In fact, the elation of relocation was fraught with troubles. Hawaii is beautiful, but for animals at the mercy of hunters, farmers, cockfighters and more, it is hell. Laurelee discovers two horrific battery-caged hen facilities close by, from which she rescues hens traumatized by the squalor and brutality they’ve endured just so humans could eat their eggs. She enters “the sad, dark cavern” of a pig factory where mother pigs are “nursing their young through metal bars” and pregnant sows lie in stalls so small they can’t move.

She describes these and other animal torture chambers and maniacal devices and the pitiless indifference of the owners and managers she meets toward the animals who are just a business to them or a form of entertainment like cockfighting which, a mere misdemeanor in Hawaii, is rampant.
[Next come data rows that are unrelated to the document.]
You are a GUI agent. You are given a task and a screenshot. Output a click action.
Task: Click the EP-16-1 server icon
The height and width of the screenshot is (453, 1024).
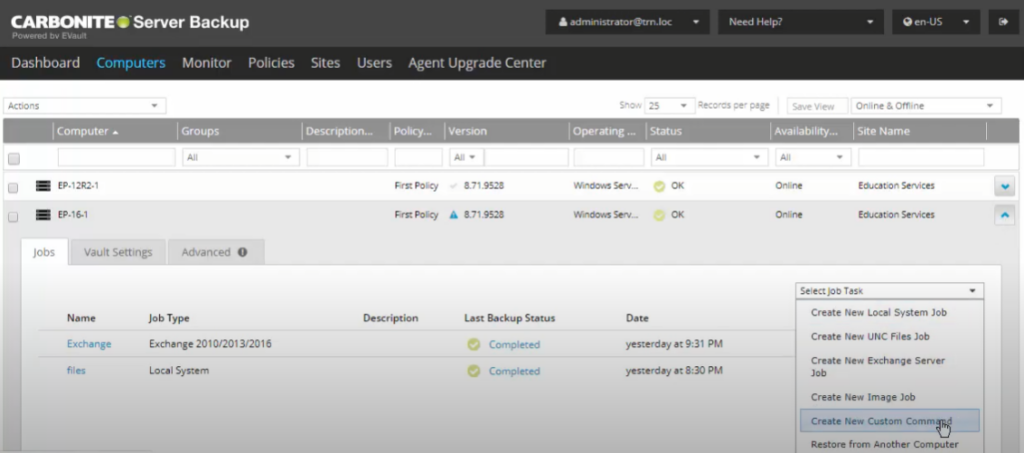click(43, 215)
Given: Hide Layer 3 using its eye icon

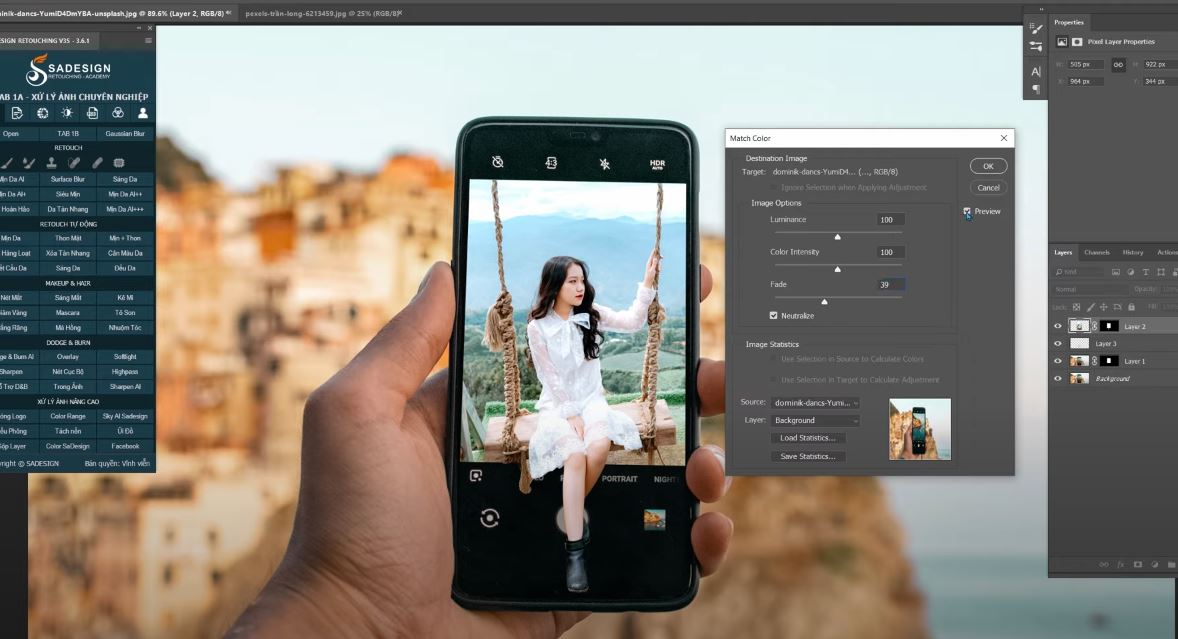Looking at the screenshot, I should pyautogui.click(x=1058, y=343).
At one point she grabs a rooster from a cockfighting compound where hundreds of “sad souls” are tied by their legs to teepees and forced to stand “in piles of stinking manure” with empty water bowls. Gripping a rooster, she is chased to her car by gunshots.
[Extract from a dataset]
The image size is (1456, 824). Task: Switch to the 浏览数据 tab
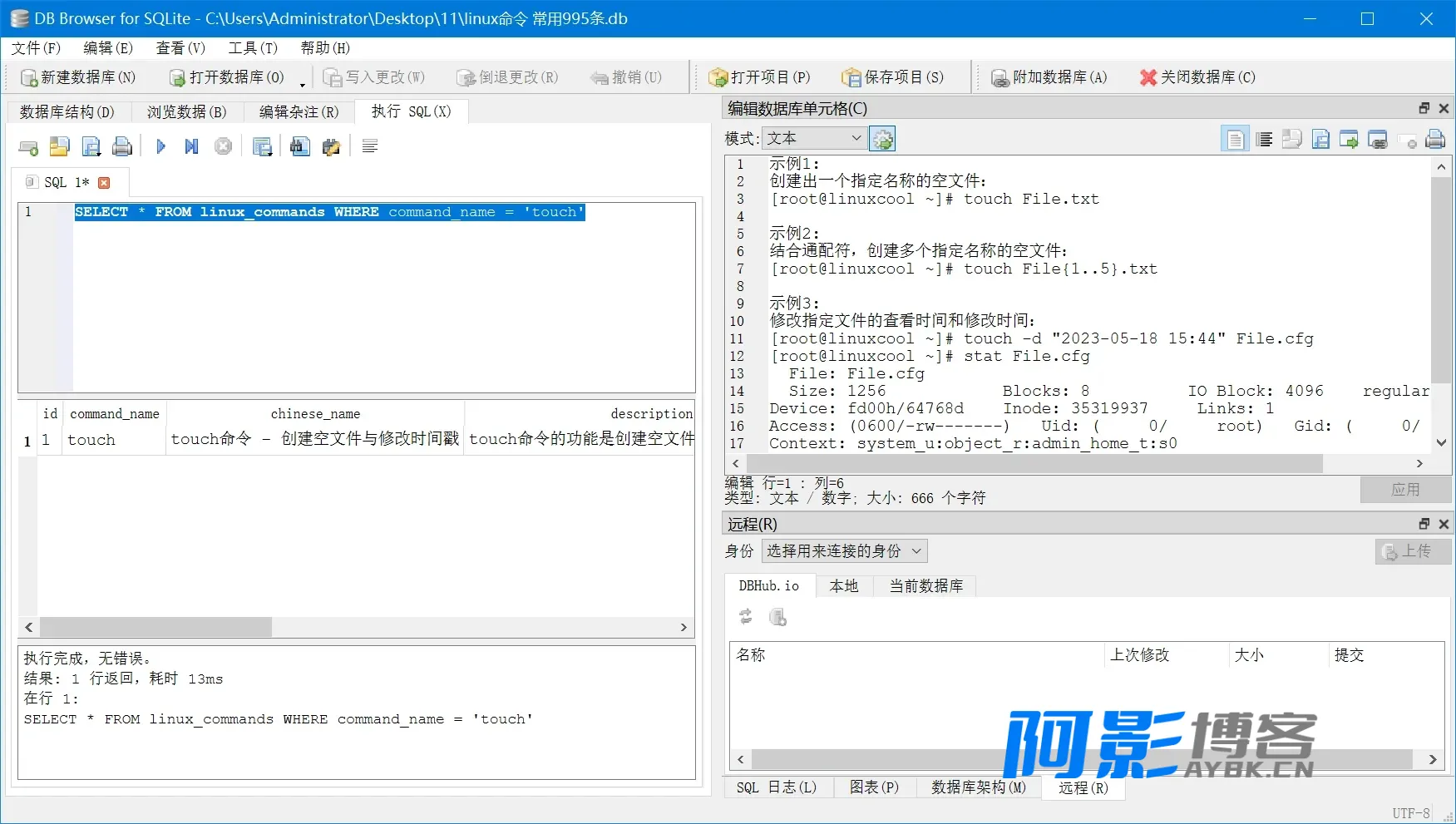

All kinds of troubles erupt for Laurelee in her shaky sanctuary paradise, including financial ruin, a failed marriage, property problems, severe depression, things that would cause a less determined and resilient person to give up. Laurelee fights through these trials for the sake of her sanity, the sanctuary, and the animals whom she loves and whose stories she vividly tells in words and through the many expressive photographs that make this book a treasure and a virtual visit to a place where animals who have been saved find joy, peace and loving care, because Laurelee Blanchard fought to make this place for them. Leilani Farm Sanctuary became a bona fide nonprofit in 2007.

The sanctuary teaches visitors about the animals they encounter. “Visitors,” says Laurelee, “are amazed to discover that chickens are soft and cuddly and that they love petting just like cats do. . . . We show them that they can cuddle chickens by holding them close and feeling their heartbeats against their own chests.” Many people, she says, “tell us that, once they’ve looked a chicken in the eye, they can no longer eat these animals: they have, in fact, had an epiphany, after which they now see these ‘food animals’ as living beings worthy of love.”

Anyone who dreams of starting a farmed animal sanctuary should buy Finding Paradise and read it before taking on a Romance that, though infinitely rewarding for those who can do it, is replete with staggering responsibilities, uncertain outcomes, and the heartbreak of animals suffering and dying in front of your eyes, despite all you do to help them recover from the traumas that brought them to your door.

Laurelee says she went from chasing lucrative deals in commercial real estate to finding fulfillment in animal rescue and humane education. What she calls the “fabulous life” she now has as the director of Leilani Farm Sanctuary is indeed a mission accomplished, but it is also a mission that can never be over.
Karen Davis

 

*All proceeds from the sale of this book are donated to Leilani Farm Sanctuary, an all-volunteer, nonprofit organization.